## BRIEF
Extract each line of the material below that contains the word "dropdown", and copy every such line in full.

## INFORMATION GIVEN
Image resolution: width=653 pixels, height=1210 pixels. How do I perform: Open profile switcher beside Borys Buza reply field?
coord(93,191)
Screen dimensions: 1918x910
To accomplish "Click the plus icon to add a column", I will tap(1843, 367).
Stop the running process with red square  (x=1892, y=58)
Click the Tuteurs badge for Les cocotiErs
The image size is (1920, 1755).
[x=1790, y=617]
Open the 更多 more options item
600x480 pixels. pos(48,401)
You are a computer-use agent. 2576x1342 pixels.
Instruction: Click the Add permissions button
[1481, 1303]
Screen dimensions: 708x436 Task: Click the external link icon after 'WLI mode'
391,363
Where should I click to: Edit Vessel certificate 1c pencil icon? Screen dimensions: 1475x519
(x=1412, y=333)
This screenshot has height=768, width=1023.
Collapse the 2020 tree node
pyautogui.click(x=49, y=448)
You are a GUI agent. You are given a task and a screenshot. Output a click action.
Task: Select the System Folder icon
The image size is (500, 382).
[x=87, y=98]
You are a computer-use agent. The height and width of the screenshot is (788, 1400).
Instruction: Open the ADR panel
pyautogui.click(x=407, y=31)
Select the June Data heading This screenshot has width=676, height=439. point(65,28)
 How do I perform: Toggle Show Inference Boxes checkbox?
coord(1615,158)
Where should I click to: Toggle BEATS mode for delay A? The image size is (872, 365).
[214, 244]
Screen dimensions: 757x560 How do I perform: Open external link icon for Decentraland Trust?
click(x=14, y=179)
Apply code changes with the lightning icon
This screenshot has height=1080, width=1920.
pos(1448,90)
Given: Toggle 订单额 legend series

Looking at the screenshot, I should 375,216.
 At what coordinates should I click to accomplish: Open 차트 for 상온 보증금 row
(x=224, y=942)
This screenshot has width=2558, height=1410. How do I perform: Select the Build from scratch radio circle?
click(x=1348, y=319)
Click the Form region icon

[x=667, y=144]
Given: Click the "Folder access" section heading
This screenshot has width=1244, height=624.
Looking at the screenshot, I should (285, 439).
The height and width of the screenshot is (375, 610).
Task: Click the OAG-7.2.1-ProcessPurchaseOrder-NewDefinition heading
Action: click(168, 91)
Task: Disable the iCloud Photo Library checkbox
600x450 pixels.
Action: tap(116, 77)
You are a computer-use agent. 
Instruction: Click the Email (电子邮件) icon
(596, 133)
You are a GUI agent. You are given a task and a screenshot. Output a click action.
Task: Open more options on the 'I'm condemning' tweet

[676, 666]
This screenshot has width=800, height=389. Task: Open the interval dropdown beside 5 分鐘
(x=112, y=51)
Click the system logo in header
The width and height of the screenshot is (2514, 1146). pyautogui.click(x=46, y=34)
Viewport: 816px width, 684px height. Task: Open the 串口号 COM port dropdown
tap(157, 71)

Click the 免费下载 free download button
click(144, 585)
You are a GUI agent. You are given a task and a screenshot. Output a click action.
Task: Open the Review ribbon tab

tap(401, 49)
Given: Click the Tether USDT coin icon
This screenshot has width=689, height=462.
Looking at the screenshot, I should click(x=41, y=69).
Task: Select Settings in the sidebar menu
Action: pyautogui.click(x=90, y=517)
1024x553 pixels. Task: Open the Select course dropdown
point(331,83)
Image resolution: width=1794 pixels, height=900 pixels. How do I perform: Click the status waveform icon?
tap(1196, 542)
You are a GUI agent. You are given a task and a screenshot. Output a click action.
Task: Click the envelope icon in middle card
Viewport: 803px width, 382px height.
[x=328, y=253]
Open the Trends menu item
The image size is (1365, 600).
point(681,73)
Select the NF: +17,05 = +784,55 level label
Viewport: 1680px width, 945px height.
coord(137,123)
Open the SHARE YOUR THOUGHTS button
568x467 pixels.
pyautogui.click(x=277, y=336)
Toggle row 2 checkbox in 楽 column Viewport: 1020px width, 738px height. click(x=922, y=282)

## ANSWER TO THE PROBLEM
This screenshot has width=800, height=389. Task: Open the interval dropdown beside 5 分鐘
Viewport: 816px width, 684px height. Task: Open the 串口号 COM port dropdown
1024x553 pixels. Task: Open the Select course dropdown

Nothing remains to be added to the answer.